━━━ SOURCE EXTRACT
How to Add Classes to Google Calendar (Fast)

How to Add Classes to Google Calendar

To add classes to Google Calendar, create each class as a recurring event: set the meeting time, choose Weekly (or a custom pattern for the exact weekdays the class meets), and set the recurrence to end on the last day of the semester. Repeat for each course, then color-code by class so your week reads at a glance. That's the manual route, and it works. Further down, there's a much faster way: paste your entire class schedule or syllabus and let an extension build every recurring event in one pass. Here's both, starting with the steps.

Set up one class as a recurring event

Most college classes meet on a fixed pattern: Monday/Wednesday/Friday at 10:00 a.m., or Tuesday/Thursday at 2:30 p.m. Google Calendar handles that with recurrence, so you enter the class once instead of typing it 30 times.

On the Google Calendar web app (calendar.google.com):

  1. Click Create in the top left, then choose Event.
  2. Give it a clear title, like BIOL 201 - Lecture.
━━━━━━
━━━ PROVIDED MATERIAL
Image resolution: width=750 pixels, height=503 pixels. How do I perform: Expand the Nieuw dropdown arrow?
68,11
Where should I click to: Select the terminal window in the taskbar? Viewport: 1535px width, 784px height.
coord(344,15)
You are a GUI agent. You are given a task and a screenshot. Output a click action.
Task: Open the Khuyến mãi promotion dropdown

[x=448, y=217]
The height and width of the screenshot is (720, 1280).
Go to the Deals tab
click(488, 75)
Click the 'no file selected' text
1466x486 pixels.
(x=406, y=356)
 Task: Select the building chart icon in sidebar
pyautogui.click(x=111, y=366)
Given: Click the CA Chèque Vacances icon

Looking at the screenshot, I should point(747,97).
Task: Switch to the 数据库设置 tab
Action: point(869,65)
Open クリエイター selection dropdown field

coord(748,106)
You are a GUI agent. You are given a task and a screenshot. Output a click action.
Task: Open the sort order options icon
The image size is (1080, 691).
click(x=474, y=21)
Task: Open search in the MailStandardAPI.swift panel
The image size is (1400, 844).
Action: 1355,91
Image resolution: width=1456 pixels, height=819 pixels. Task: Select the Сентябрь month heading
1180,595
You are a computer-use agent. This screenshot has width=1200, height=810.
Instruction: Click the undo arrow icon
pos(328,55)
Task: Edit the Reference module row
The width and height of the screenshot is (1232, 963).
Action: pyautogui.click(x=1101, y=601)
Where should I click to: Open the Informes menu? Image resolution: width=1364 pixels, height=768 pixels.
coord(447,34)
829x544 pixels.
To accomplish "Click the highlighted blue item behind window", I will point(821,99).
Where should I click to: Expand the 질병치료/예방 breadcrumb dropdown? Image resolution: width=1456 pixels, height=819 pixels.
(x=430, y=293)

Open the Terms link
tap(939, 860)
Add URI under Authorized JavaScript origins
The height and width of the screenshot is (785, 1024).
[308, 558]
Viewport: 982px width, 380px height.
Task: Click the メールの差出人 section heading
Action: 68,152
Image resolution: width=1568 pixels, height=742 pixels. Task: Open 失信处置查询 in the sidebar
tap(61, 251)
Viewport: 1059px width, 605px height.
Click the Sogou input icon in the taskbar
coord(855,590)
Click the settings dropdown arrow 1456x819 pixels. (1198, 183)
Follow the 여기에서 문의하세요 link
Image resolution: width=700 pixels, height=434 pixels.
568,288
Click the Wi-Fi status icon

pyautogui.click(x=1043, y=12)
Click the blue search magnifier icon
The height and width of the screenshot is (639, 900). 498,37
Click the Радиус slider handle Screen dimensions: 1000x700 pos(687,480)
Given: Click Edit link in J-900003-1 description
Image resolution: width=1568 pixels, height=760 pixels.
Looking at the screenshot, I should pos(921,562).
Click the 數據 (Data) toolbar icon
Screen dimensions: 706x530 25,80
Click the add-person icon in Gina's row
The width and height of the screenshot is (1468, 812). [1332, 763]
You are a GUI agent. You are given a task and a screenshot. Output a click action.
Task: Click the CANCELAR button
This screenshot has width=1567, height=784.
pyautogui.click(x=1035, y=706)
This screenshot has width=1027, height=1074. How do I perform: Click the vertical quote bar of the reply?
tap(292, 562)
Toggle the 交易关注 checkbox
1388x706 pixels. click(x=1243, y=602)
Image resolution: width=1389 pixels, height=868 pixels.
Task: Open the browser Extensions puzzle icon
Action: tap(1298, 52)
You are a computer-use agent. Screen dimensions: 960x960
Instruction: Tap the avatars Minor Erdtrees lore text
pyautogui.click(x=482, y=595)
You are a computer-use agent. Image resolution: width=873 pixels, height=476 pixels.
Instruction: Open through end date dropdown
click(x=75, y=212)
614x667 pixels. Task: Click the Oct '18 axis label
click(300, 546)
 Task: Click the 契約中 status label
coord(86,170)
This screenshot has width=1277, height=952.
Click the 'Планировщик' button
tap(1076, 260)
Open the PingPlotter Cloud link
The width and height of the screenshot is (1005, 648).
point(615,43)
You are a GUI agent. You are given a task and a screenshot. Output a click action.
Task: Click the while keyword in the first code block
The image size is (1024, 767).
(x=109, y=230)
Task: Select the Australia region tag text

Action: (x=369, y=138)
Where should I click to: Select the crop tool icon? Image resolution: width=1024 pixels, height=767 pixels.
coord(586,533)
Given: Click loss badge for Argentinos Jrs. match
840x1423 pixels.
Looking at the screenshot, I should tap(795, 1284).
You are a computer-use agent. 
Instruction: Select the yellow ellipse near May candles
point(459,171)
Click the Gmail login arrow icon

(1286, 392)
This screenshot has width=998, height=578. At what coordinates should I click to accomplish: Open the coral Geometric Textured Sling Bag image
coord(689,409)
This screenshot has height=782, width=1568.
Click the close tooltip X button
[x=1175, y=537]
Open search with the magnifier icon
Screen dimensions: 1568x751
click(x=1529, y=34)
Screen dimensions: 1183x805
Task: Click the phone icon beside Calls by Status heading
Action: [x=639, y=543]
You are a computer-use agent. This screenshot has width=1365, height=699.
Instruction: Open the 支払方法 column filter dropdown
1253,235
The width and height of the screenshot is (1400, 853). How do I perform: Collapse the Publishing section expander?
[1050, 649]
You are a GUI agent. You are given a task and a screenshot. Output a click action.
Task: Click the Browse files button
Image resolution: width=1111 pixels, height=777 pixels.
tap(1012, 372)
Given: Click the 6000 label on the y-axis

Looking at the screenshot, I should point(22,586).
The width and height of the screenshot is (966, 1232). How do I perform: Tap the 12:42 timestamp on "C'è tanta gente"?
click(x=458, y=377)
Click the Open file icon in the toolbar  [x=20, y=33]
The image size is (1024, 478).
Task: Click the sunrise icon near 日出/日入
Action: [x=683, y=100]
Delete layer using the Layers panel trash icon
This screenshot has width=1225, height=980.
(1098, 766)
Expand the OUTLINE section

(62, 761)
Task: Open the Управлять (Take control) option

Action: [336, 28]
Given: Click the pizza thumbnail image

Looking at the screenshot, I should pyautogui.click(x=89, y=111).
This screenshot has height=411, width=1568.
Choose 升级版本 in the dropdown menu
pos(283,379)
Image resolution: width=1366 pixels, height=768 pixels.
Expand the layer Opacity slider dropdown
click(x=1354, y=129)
━━━━━━
DIRECTIONS:
• A. In the Google Calendar guide, when should the recurrence for each class end?
• B. Rewrite the records starting at the line containing "Click the blue search magnifier icon" and ending at the line containing "(1286, 392)", with "crop tool" changed to "rotate tool" and nothing else altered.

EXERCISE ANSWERS:
• A. On the last day of the semester.

• B.
Click the blue search magnifier icon
The height and width of the screenshot is (639, 900). 498,37
Click the Радиус slider handle Screen dimensions: 1000x700 pos(687,480)
Given: Click Edit link in J-900003-1 description
Image resolution: width=1568 pixels, height=760 pixels.
Looking at the screenshot, I should pos(921,562).
Click the 數據 (Data) toolbar icon
Screen dimensions: 706x530 25,80
Click the add-person icon in Gina's row
The width and height of the screenshot is (1468, 812). [1332, 763]
You are a GUI agent. You are given a task and a screenshot. Output a click action.
Task: Click the CANCELAR button
This screenshot has width=1567, height=784.
pyautogui.click(x=1035, y=706)
This screenshot has width=1027, height=1074. How do I perform: Click the vertical quote bar of the reply?
tap(292, 562)
Toggle the 交易关注 checkbox
1388x706 pixels. click(x=1243, y=602)
Image resolution: width=1389 pixels, height=868 pixels.
Task: Open the browser Extensions puzzle icon
Action: tap(1298, 52)
You are a computer-use agent. Screen dimensions: 960x960
Instruction: Tap the avatars Minor Erdtrees lore text
pyautogui.click(x=482, y=595)
You are a computer-use agent. Image resolution: width=873 pixels, height=476 pixels.
Instruction: Open through end date dropdown
click(x=75, y=212)
614x667 pixels. Task: Click the Oct '18 axis label
click(300, 546)
 Task: Click the 契約中 status label
coord(86,170)
This screenshot has width=1277, height=952.
Click the 'Планировщик' button
tap(1076, 260)
Open the PingPlotter Cloud link
The width and height of the screenshot is (1005, 648).
point(615,43)
You are a GUI agent. You are given a task and a screenshot. Output a click action.
Task: Click the while keyword in the first code block
The image size is (1024, 767).
(x=109, y=230)
Task: Select the Australia region tag text

Action: (x=369, y=138)
Where should I click to: Select the rotate tool icon? Image resolution: width=1024 pixels, height=767 pixels.
coord(586,533)
Given: Click loss badge for Argentinos Jrs. match
840x1423 pixels.
Looking at the screenshot, I should tap(795, 1284).
You are a computer-use agent. 
Instruction: Select the yellow ellipse near May candles
point(459,171)
Click the Gmail login arrow icon

(1286, 392)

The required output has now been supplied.